The Optimized Prompt

GEPA converged on a policy prompt that encodes coverage, ordering, schema discipline, and non-hallucination—exactly the levers that drive production reliability.

Convert the provided document image to Markdown. Return only the Markdown with no explanation text.

Rules
1) Coverage and reading order
   - Include everything visible: titles, headings, subheadings, headers/footers, page numbers, body text, labels and field values, notes/disclaimers, legends/captions, axis titles, stamps, logos (visible text only), watermarks (visible text only), and any text embedded in charts/graphs/infographics.
   - Preserve the original reading order (top-to-bottom, left-to-right). Keep related content together and place captions/headings immediately before their figures.
   - Do not omit or invent any content.

2) Headings and hierarchy
   - Render the main document/page title as H1 (# …) exactly as printed.
   - Use H2/H3 (##, ###) for subordinate section labels according to visual prominence.
   - Keep heading text exactly as shown (punctuation, casing, typos unchanged).
   - Separate logical blocks with a single blank line.

3) Text blocks, labels, and line breaks
   - Preserve meaningful line breaks. Do not arbitrarily merge or split lines.
   - Keep each labeled field on its own line unless the source prints multiple labels/values on the same line.
   - Preserve punctuation, casing, hyphenation, and spacing exactly as printed.
   - Preserve typographic emphasis that conveys structure: use Markdown bold/italic only when clearly present.

4) Tables
   - Use a Markdown table for standard tabular data with clear columns/rows.
   - Use HTML <table> only when needed to preserve merged cells or nested tables.
   - Do not convert simple form layouts into tables. Transcribe as labeled lines.
   - Preserve column order, header labels, and units exactly as printed.
   - If a cell is blank, output an empty cell.

5) Numbers and units
   - Copy values exactly, including currency symbols, separators, decimals, and units.

6) Charts and infographics
   - Add one concise, factual alt-text line using Markdown image syntax without a URL.
   - Include readable data tables only when printed data is clearly visible.
   - Do not invent or estimate values.

7) Logos, watermarks, stamps, and page numbers
   - Transcribe visible text exactly as printed.

8) Checkboxes
   - Render unchecked as ☐ and checked as ☑. Keep each adjacent to its label.

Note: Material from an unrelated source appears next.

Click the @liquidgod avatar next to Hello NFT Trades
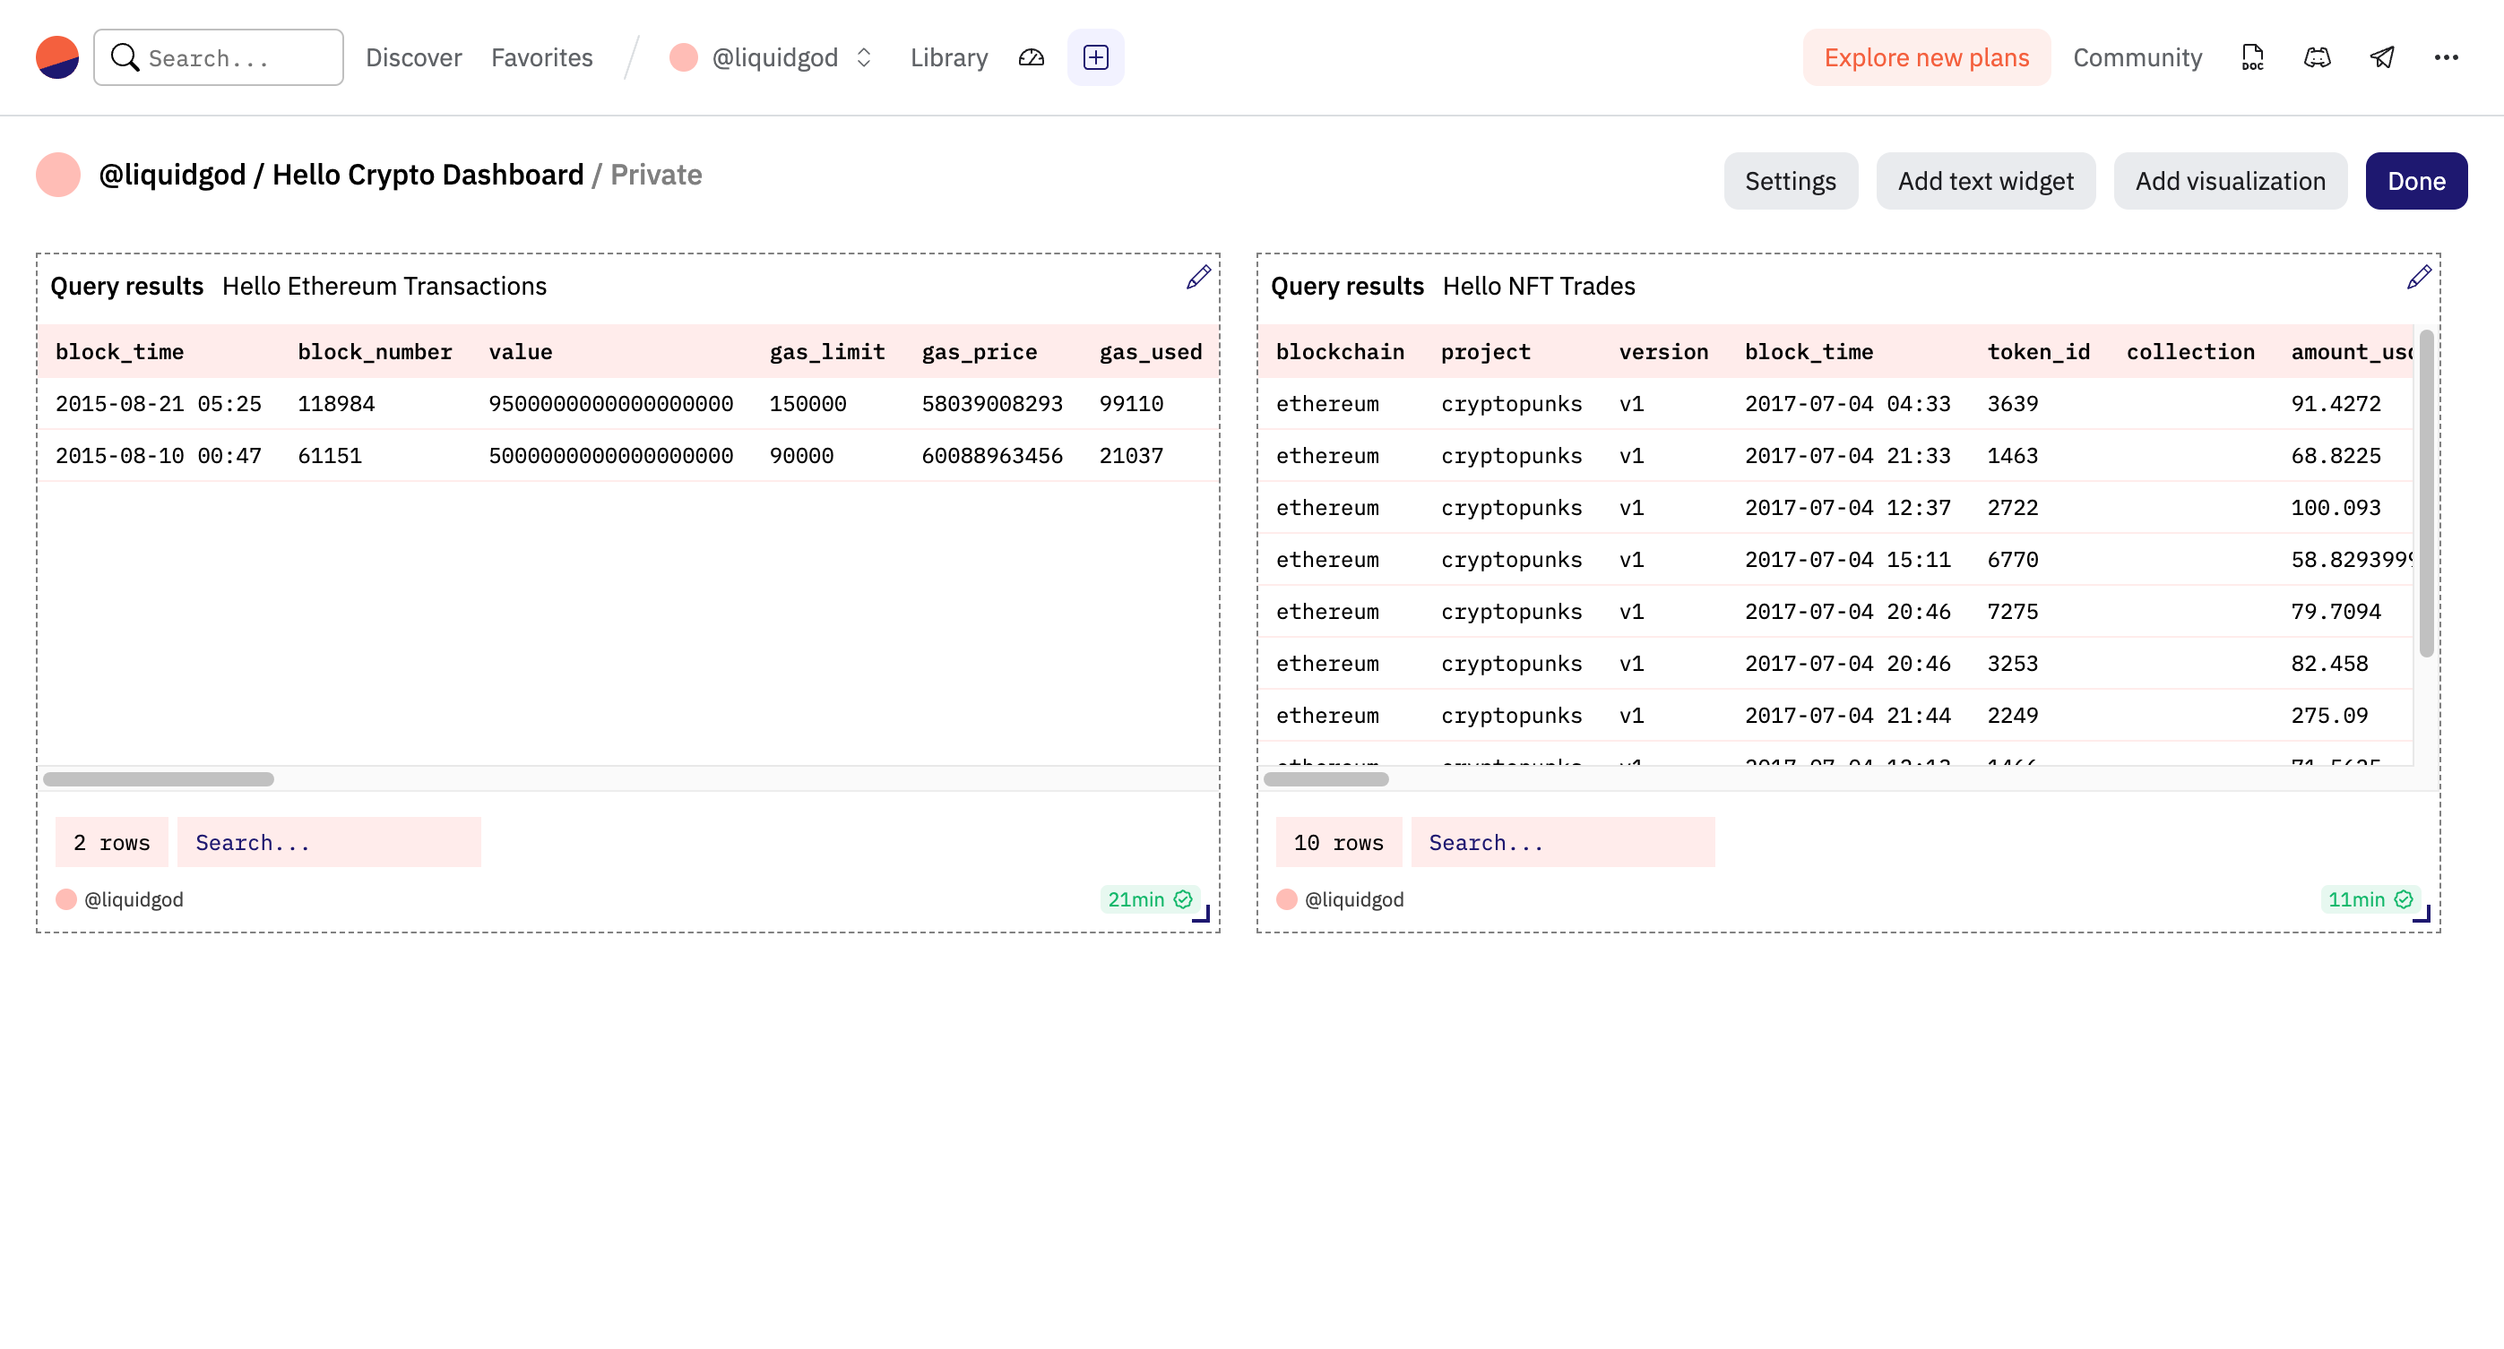The image size is (2504, 1349). click(1285, 899)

9) Unreadable or ambiguous content
   - Do not guess. Use 'unreadable' in place of illegible text.

10) Consistency and formatting
   - Maintain one coherent Markdown style across the document.
   - Preserve meaningful line breaks and ordering.
   - Do not transform text into lists unless explicitly printed.

11) Prohibitions
   - Do not add explanations, commentary, or metadata.
   - Do not correct spelling or formatting.
   - Do not fabricate content.

Deployment Checklist

Define a strict JSON schema, null policy, and reconciliation checks.
Establish a held-out validation slice with per-field metrics.
Run configuration hygiene before optimization (models, scaffolding).
Optimize teachable subsets (0.70–0.90 baseline) to control cost.
Add runtime guardrails (schema validator, subtotal sums, date sanity).
Monitor vendor/form drift; refresh prompts on distribution shift.

Links

Full PDF: OCR GEPA v1

Code and evaluator (GitHub)

Conclusion

OCR is a steerable target for production AI when documents are family-similar and outputs are schema-constrained. With GEPA, we saw +3.3–3.6 point gains and stronger stability—enough to reduce exception handling at scale. A reflective, prompt-optimized layer lets your pipeline improve as models advance—without retraining.